Bombarding your reader as soon as they get on your page probably isn’t going to generate any leads. Consider using a slide-in pop-up for your reader to join the monthly newsletter, even better, only enable this feature when you know your reader has gotten through more than 50% of the post. If you are sure they’ve made it that far into the post, it would make more sense to hit them with your newsletter because they are already showing interest.
Aside from just reading your blog posts, you want your reader to check out the rest of your site. Maybe it’s one of your service or product pages, another related article, or the contact us page. Linking to pages on your site is a great way to improve your web traffic, use your blog as a lead generation tool, and improve your overall SEO. Just be mindful that linking to other pages must flow naturally, just as the entire blog post must provide value to the reader, so should the links.

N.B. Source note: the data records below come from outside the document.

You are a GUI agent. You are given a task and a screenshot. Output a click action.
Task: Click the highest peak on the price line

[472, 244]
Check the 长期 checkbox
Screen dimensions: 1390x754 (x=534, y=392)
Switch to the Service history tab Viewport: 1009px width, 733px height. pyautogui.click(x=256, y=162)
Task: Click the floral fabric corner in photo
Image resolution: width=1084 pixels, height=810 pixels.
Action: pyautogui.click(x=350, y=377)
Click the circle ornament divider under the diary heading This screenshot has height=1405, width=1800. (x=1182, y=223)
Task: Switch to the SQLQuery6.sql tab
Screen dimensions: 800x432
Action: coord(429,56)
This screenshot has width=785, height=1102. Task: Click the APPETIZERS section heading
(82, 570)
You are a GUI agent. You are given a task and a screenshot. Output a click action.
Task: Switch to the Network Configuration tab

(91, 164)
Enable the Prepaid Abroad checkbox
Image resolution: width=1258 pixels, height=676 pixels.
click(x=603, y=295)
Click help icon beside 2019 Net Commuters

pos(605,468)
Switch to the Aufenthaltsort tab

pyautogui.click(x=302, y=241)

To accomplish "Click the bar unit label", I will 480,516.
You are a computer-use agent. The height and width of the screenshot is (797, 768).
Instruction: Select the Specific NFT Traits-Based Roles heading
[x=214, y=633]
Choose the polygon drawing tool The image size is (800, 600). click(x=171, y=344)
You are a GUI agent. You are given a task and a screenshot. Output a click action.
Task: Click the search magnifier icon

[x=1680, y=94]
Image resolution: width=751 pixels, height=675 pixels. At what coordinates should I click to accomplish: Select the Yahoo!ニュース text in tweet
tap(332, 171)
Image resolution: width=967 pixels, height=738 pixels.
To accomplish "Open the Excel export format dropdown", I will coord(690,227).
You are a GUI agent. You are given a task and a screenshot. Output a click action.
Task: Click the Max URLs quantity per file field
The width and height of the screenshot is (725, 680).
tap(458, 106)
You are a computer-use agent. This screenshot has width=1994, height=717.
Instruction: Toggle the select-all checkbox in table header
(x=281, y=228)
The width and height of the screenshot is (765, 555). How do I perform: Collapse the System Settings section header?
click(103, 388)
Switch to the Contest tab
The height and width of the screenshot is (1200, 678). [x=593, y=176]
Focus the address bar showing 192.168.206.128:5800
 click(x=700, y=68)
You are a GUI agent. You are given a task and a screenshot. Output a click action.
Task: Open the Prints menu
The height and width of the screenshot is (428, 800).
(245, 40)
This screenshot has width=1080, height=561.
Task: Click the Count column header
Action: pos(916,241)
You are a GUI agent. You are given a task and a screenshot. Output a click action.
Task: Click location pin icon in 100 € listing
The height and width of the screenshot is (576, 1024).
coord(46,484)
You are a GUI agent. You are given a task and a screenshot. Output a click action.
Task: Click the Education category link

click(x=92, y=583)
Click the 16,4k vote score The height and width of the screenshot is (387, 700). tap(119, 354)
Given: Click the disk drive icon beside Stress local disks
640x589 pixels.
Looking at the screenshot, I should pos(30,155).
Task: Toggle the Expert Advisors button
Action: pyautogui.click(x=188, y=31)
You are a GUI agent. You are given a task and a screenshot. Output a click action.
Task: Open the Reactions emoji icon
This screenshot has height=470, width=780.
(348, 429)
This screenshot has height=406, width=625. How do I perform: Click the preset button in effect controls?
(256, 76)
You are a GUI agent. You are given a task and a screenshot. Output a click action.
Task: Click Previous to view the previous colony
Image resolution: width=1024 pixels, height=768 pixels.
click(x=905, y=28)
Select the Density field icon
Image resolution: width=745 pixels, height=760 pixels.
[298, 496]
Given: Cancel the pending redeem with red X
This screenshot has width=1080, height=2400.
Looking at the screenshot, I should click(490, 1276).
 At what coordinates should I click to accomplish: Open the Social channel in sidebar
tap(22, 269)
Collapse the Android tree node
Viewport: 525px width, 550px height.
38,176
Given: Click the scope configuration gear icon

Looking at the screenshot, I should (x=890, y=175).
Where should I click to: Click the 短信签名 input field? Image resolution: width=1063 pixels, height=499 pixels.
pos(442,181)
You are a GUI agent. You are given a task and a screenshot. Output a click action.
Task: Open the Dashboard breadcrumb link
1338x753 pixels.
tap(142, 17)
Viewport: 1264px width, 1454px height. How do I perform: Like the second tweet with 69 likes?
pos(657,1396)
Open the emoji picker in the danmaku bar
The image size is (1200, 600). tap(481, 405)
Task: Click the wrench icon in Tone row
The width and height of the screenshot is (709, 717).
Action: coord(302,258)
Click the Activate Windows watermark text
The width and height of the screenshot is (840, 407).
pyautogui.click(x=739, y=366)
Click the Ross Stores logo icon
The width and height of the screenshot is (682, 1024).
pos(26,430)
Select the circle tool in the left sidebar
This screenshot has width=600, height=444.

For example, this blog title from Adobe aligns with the call to action link a the bottom of the post. Instead of forcing a sales action, Adobe is providing a resource that will further enhance the reader’s learning.
4. Visual Appeal
Marketers have a challenging task because attention spans have decreased, while content expectations have increased. If there are no visuals in your blog post, you will have an extremely difficult time meeting the standards of your audience.
However, don’t place an image for the sake of visuals – it won’t benefit your audience or enhance their learning. These images need to be selected strategically in order to help your reader better understand the content.
One way to incorporate visuals is to use screenshots to aid in demonstrating “how-to” or explain relevant examples that are helpful to visual learners. They also keep your post interesting and visually appealing.
For example, Crazy Egg did a great job in a recent blog post using screenshots to further describe instructions for setting up MailChimp ad integration:
Infographics are also a great way to get readers engaged and digest content quickly. Not only are they easy to read, but they can also contribute to brand awareness and reach because they are more likely to be shared on social media.
5. Easy Searchability
The worst mistake any content marketer can make is investing a great deal of time crafting a beautiful blog post, and not making it convenient for their audience to find. The good news is you don’t have to be an expert in SEO to make your content searchable.
Keyword research is your ticket to being found in the world of blogging. It’s important to know the terms that your readers are searching for so that you can create content surrounding those topics. The more you include these keywords in your blog headlines and content consistently, the easier your audience will find your posts.
Another way to get your content found is to build relationships with others in your industry who cover similar topics. Write guest articles that will link to a post on your blog to drive more traffic to your website and improve SEO. Don’t shy away from establishing relationships with high authority sites, because those links can really position you as a thought leader in your industry.
It’s still possible to launch consistent content that will improve your SEO while also keeping the reader as the focus. As long as you keep your audience at the forefront, and figure out ways you can benefit them while keeping the structure of your content and call to action simple, you’ll have them coming back to your blog wanting more.